- Your task:
Swap "agent" for "assistant" in the listing lines starting at the line containing "You are a computer-use" and ending at the line containing "[x=394, y=184]", change nothing else, and give back only those lines without the pictures.

- Task material:
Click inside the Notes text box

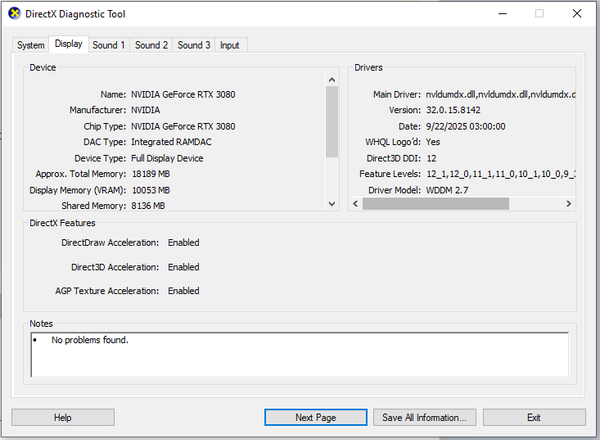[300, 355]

--

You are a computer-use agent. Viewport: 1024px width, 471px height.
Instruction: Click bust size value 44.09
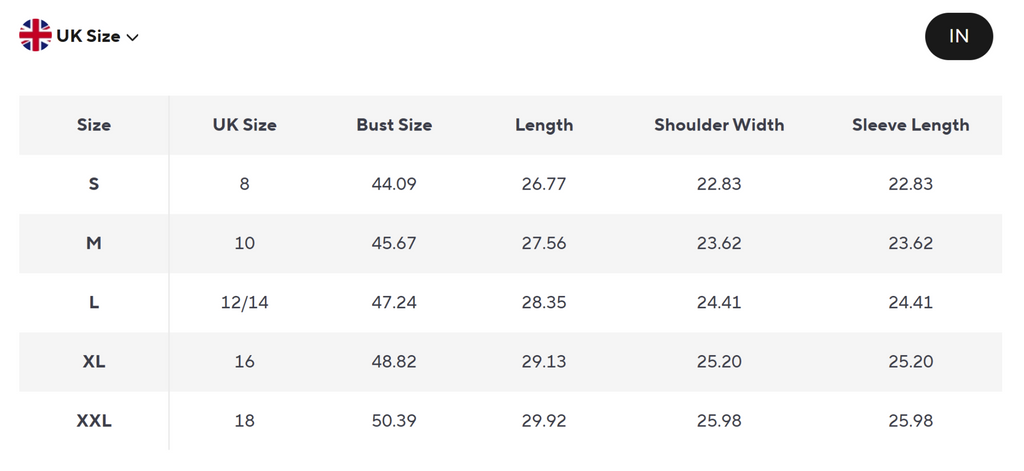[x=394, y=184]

* * *

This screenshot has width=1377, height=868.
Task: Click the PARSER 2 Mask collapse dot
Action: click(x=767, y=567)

- Answer to this problem:
You are a computer-use assistant. Viewport: 1024px width, 471px height.
Instruction: Click bust size value 44.09
[x=394, y=184]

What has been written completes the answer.